DATA EXCERPTS:
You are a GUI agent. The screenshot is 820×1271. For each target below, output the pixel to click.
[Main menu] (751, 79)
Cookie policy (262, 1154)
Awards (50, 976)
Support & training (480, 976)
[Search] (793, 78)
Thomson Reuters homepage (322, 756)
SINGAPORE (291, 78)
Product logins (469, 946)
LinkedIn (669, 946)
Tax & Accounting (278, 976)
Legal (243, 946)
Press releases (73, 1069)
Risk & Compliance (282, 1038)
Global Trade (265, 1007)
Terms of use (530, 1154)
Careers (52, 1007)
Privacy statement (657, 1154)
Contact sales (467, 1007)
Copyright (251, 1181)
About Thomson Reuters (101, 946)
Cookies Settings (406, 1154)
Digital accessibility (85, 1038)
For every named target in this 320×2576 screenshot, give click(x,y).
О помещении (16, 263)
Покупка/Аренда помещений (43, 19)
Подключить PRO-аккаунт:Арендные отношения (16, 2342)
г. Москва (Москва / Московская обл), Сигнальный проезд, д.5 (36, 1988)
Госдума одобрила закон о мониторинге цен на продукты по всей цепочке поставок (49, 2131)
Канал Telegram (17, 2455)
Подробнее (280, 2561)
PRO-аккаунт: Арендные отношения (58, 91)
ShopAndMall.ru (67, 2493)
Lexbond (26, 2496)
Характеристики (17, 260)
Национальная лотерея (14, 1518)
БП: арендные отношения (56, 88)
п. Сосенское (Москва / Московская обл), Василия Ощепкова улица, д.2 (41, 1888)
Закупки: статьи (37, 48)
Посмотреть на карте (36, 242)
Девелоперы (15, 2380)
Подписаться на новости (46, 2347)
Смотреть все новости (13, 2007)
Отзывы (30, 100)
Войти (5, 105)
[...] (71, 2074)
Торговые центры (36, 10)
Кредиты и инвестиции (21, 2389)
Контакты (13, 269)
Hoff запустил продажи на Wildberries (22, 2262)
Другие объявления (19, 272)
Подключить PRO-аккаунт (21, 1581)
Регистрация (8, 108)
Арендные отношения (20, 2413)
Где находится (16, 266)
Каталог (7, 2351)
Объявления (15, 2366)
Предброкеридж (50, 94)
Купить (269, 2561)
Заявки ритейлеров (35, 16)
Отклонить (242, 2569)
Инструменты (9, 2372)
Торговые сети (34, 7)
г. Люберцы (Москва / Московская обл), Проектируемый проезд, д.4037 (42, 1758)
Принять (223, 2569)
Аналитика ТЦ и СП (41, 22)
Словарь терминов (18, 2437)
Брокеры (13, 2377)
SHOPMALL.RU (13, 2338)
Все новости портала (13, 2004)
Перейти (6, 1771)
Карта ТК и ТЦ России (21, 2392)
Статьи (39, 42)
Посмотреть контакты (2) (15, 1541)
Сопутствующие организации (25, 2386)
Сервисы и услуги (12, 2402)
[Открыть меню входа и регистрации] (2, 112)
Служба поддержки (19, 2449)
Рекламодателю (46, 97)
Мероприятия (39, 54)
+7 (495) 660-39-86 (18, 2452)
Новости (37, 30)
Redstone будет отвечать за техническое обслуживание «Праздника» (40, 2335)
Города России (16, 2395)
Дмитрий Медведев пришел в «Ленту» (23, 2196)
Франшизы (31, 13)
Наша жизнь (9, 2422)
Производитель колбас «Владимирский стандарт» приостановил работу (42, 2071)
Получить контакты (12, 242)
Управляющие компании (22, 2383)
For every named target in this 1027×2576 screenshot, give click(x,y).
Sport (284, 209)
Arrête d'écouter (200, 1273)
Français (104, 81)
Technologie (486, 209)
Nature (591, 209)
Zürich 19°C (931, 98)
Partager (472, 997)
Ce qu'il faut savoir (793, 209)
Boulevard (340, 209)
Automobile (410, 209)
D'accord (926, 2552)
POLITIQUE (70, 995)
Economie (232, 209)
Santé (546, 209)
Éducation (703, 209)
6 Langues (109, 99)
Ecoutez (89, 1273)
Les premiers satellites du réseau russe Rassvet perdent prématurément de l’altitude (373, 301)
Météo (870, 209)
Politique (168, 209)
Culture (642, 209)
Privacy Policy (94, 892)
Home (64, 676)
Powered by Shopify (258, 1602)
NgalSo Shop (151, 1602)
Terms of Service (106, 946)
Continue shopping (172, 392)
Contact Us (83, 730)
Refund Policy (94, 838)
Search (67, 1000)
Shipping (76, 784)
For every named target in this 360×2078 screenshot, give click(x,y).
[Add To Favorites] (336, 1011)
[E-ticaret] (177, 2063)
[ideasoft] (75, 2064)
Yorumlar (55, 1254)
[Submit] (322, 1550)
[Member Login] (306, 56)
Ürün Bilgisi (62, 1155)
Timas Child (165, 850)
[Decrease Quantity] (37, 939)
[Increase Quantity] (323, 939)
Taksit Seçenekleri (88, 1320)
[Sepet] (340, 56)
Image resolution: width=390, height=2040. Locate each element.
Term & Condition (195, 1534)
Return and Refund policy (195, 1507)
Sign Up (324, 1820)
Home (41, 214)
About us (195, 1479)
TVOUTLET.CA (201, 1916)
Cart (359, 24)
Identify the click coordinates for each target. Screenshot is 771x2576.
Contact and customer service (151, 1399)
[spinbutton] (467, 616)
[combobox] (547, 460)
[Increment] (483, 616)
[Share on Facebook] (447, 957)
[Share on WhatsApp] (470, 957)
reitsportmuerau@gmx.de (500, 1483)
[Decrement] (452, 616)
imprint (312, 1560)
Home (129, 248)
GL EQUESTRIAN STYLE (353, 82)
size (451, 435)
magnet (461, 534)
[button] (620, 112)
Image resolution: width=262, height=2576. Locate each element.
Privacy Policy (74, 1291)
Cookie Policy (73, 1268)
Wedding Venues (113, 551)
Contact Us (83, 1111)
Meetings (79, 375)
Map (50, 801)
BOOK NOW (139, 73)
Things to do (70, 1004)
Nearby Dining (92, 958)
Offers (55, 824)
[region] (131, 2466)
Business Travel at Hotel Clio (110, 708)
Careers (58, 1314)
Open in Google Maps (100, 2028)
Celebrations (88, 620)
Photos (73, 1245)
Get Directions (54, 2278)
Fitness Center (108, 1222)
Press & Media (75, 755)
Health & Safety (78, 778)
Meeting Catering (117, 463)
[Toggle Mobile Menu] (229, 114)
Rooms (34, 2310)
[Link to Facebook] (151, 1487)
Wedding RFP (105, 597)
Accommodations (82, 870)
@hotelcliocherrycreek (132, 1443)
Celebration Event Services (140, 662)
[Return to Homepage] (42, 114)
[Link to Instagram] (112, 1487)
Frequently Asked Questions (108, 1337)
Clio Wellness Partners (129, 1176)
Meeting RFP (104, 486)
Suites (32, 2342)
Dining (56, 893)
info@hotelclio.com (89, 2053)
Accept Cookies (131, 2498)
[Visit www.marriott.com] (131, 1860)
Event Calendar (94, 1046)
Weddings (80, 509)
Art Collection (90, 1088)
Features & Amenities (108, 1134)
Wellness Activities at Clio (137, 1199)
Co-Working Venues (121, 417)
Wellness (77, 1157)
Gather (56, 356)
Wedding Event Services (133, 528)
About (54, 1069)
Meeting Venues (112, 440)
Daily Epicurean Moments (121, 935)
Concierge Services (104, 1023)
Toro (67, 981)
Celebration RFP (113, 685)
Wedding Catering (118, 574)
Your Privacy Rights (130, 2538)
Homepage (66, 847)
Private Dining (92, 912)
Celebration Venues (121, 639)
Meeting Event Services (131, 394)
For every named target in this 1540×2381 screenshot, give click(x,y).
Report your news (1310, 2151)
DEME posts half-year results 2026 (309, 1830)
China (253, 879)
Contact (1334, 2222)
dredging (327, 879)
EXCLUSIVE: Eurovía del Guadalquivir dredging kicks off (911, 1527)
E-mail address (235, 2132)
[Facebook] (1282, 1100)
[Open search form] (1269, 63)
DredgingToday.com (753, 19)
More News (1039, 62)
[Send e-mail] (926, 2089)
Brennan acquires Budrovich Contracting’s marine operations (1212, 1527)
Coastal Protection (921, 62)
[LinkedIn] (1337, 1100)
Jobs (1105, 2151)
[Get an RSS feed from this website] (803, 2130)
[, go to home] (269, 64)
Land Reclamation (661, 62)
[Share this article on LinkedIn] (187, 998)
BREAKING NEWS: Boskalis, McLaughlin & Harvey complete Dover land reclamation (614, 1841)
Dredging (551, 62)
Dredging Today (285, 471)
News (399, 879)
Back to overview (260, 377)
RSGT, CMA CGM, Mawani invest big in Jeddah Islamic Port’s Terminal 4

THE TASK: In the listing above, start at the line with "Identify the click", go on through the line with "reitsportmuerau@gmx.de (500, 1483)", and copy each of those lines exactly; leave out all the rest.

TASK RESULT:
Identify the click coordinates for each target. Screenshot is 771x2576.
Contact and customer service (151, 1399)
[spinbutton] (467, 616)
[combobox] (547, 460)
[Increment] (483, 616)
[Share on Facebook] (447, 957)
[Share on WhatsApp] (470, 957)
reitsportmuerau@gmx.de (500, 1483)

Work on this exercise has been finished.